**REQUIREMENT:** Reproduce all of the data below line for line, changing nothing.

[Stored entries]
[START]
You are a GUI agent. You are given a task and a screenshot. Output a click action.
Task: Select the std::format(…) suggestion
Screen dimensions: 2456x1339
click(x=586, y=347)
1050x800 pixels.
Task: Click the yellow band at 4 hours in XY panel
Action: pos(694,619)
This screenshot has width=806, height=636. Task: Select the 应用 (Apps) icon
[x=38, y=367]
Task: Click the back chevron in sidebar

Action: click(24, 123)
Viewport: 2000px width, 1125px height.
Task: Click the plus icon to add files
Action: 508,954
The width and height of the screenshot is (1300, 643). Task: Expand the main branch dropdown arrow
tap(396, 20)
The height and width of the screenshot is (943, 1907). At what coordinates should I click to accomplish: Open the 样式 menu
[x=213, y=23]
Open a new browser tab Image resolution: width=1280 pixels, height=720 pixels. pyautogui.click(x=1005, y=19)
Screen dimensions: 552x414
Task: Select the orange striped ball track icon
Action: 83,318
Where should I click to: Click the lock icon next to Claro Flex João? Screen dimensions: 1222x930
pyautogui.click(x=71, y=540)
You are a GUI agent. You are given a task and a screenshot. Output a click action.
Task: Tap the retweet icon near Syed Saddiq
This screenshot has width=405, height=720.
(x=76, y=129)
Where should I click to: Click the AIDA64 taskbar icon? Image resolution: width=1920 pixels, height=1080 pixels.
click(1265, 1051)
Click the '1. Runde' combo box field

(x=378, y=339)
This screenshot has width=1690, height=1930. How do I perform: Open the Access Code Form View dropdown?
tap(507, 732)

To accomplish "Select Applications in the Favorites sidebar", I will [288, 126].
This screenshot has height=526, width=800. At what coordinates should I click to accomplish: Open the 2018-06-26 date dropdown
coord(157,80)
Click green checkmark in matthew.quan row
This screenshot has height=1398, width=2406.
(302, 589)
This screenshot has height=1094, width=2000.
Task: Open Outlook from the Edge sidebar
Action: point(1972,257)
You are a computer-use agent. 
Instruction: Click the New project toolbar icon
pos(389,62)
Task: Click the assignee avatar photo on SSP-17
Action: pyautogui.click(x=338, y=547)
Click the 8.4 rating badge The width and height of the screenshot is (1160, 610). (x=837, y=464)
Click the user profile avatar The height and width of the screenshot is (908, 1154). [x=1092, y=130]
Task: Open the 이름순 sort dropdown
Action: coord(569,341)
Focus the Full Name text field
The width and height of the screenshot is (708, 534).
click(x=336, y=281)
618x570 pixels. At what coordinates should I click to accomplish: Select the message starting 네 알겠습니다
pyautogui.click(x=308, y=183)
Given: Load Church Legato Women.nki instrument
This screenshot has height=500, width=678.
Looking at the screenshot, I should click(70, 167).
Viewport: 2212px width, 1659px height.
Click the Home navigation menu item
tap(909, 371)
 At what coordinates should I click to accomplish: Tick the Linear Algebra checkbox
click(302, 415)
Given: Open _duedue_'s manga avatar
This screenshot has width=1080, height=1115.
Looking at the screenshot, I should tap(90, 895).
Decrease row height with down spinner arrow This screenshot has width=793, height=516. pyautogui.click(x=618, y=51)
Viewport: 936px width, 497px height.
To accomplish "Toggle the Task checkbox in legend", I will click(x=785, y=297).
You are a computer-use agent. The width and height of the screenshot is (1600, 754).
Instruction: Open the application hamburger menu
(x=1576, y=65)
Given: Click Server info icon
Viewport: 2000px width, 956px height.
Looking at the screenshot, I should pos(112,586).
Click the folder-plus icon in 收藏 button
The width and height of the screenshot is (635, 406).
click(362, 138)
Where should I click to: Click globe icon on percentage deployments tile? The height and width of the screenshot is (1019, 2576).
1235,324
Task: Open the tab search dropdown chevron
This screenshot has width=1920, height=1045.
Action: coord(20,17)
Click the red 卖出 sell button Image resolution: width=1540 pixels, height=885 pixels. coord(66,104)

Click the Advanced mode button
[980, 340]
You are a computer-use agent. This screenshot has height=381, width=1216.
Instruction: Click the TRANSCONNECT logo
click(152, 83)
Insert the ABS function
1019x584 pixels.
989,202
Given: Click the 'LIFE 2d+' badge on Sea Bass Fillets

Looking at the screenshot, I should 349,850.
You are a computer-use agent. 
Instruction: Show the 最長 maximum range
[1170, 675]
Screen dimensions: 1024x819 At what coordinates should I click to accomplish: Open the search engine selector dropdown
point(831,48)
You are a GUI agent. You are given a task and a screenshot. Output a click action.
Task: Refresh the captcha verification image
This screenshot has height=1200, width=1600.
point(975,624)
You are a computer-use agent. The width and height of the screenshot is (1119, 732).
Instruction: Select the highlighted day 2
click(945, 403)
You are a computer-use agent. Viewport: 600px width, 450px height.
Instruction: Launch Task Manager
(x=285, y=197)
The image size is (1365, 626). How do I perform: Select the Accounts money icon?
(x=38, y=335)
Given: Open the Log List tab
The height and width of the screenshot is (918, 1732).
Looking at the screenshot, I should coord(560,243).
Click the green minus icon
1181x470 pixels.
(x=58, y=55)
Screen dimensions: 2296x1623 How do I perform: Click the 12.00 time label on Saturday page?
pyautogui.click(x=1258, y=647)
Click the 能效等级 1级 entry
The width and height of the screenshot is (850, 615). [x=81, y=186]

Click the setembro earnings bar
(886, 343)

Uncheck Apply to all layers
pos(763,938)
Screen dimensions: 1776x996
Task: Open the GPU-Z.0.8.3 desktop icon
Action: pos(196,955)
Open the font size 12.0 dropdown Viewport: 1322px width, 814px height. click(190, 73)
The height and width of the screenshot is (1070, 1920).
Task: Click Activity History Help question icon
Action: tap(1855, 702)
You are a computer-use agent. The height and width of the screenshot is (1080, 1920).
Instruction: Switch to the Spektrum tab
[END]
**FULL OUTPUT:**
You are a GUI agent. You are given a task and a screenshot. Output a click action.
Task: Select the std::format(…) suggestion
Screen dimensions: 2456x1339
click(x=586, y=347)
1050x800 pixels.
Task: Click the yellow band at 4 hours in XY panel
Action: pos(694,619)
This screenshot has width=806, height=636. Task: Select the 应用 (Apps) icon
[x=38, y=367]
Task: Click the back chevron in sidebar

Action: click(24, 123)
Viewport: 2000px width, 1125px height.
Task: Click the plus icon to add files
Action: 508,954
The width and height of the screenshot is (1300, 643). Task: Expand the main branch dropdown arrow
tap(396, 20)
The height and width of the screenshot is (943, 1907). At what coordinates should I click to accomplish: Open the 样式 menu
[x=213, y=23]
Open a new browser tab Image resolution: width=1280 pixels, height=720 pixels. pyautogui.click(x=1005, y=19)
Screen dimensions: 552x414
Task: Select the orange striped ball track icon
Action: 83,318
Where should I click to: Click the lock icon next to Claro Flex João? Screen dimensions: 1222x930
pyautogui.click(x=71, y=540)
You are a GUI agent. You are given a task and a screenshot. Output a click action.
Task: Tap the retweet icon near Syed Saddiq
This screenshot has width=405, height=720.
(x=76, y=129)
Where should I click to: Click the AIDA64 taskbar icon? Image resolution: width=1920 pixels, height=1080 pixels.
click(1265, 1051)
Click the '1. Runde' combo box field

(x=378, y=339)
This screenshot has width=1690, height=1930. How do I perform: Open the Access Code Form View dropdown?
tap(507, 732)

To accomplish "Select Applications in the Favorites sidebar", I will [288, 126].
This screenshot has height=526, width=800. At what coordinates should I click to accomplish: Open the 2018-06-26 date dropdown
coord(157,80)
Click green checkmark in matthew.quan row
This screenshot has height=1398, width=2406.
(302, 589)
This screenshot has height=1094, width=2000.
Task: Open Outlook from the Edge sidebar
Action: point(1972,257)
You are a computer-use agent. 
Instruction: Click the New project toolbar icon
pos(389,62)
Task: Click the assignee avatar photo on SSP-17
Action: pyautogui.click(x=338, y=547)
Click the 8.4 rating badge The width and height of the screenshot is (1160, 610). (x=837, y=464)
Click the user profile avatar The height and width of the screenshot is (908, 1154). [x=1092, y=130]
Task: Open the 이름순 sort dropdown
Action: coord(569,341)
Focus the Full Name text field
The width and height of the screenshot is (708, 534).
click(x=336, y=281)
618x570 pixels. At what coordinates should I click to accomplish: Select the message starting 네 알겠습니다
pyautogui.click(x=308, y=183)
Given: Load Church Legato Women.nki instrument
This screenshot has height=500, width=678.
Looking at the screenshot, I should click(70, 167).
Viewport: 2212px width, 1659px height.
Click the Home navigation menu item
tap(909, 371)
 At what coordinates should I click to accomplish: Tick the Linear Algebra checkbox
click(302, 415)
Given: Open _duedue_'s manga avatar
This screenshot has width=1080, height=1115.
Looking at the screenshot, I should tap(90, 895).
Decrease row height with down spinner arrow This screenshot has width=793, height=516. pyautogui.click(x=618, y=51)
Viewport: 936px width, 497px height.
To accomplish "Toggle the Task checkbox in legend", I will click(x=785, y=297).
You are a computer-use agent. The width and height of the screenshot is (1600, 754).
Instruction: Open the application hamburger menu
(x=1576, y=65)
Given: Click Server info icon
Viewport: 2000px width, 956px height.
Looking at the screenshot, I should pos(112,586).
Click the folder-plus icon in 收藏 button
The width and height of the screenshot is (635, 406).
click(362, 138)
Where should I click to: Click globe icon on percentage deployments tile? The height and width of the screenshot is (1019, 2576).
1235,324
Task: Open the tab search dropdown chevron
This screenshot has width=1920, height=1045.
Action: coord(20,17)
Click the red 卖出 sell button Image resolution: width=1540 pixels, height=885 pixels. coord(66,104)

Click the Advanced mode button
[980, 340]
You are a computer-use agent. This screenshot has height=381, width=1216.
Instruction: Click the TRANSCONNECT logo
click(152, 83)
Insert the ABS function
1019x584 pixels.
989,202
Given: Click the 'LIFE 2d+' badge on Sea Bass Fillets

Looking at the screenshot, I should 349,850.
You are a computer-use agent. 
Instruction: Show the 最長 maximum range
[1170, 675]
Screen dimensions: 1024x819 At what coordinates should I click to accomplish: Open the search engine selector dropdown
point(831,48)
You are a GUI agent. You are given a task and a screenshot. Output a click action.
Task: Refresh the captcha verification image
This screenshot has height=1200, width=1600.
point(975,624)
You are a computer-use agent. The width and height of the screenshot is (1119, 732).
Instruction: Select the highlighted day 2
click(945, 403)
You are a computer-use agent. Viewport: 600px width, 450px height.
Instruction: Launch Task Manager
(x=285, y=197)
The image size is (1365, 626). How do I perform: Select the Accounts money icon?
(x=38, y=335)
Given: Open the Log List tab
The height and width of the screenshot is (918, 1732).
Looking at the screenshot, I should coord(560,243).
Click the green minus icon
1181x470 pixels.
(x=58, y=55)
Screen dimensions: 2296x1623 How do I perform: Click the 12.00 time label on Saturday page?
pyautogui.click(x=1258, y=647)
Click the 能效等级 1级 entry
The width and height of the screenshot is (850, 615). [x=81, y=186]

Click the setembro earnings bar
(886, 343)

Uncheck Apply to all layers
pos(763,938)
Screen dimensions: 1776x996
Task: Open the GPU-Z.0.8.3 desktop icon
Action: pos(196,955)
Open the font size 12.0 dropdown Viewport: 1322px width, 814px height. click(190, 73)
The height and width of the screenshot is (1070, 1920).
Task: Click Activity History Help question icon
Action: tap(1855, 702)
You are a computer-use agent. The height and width of the screenshot is (1080, 1920).
Instruction: Switch to the Spektrum tab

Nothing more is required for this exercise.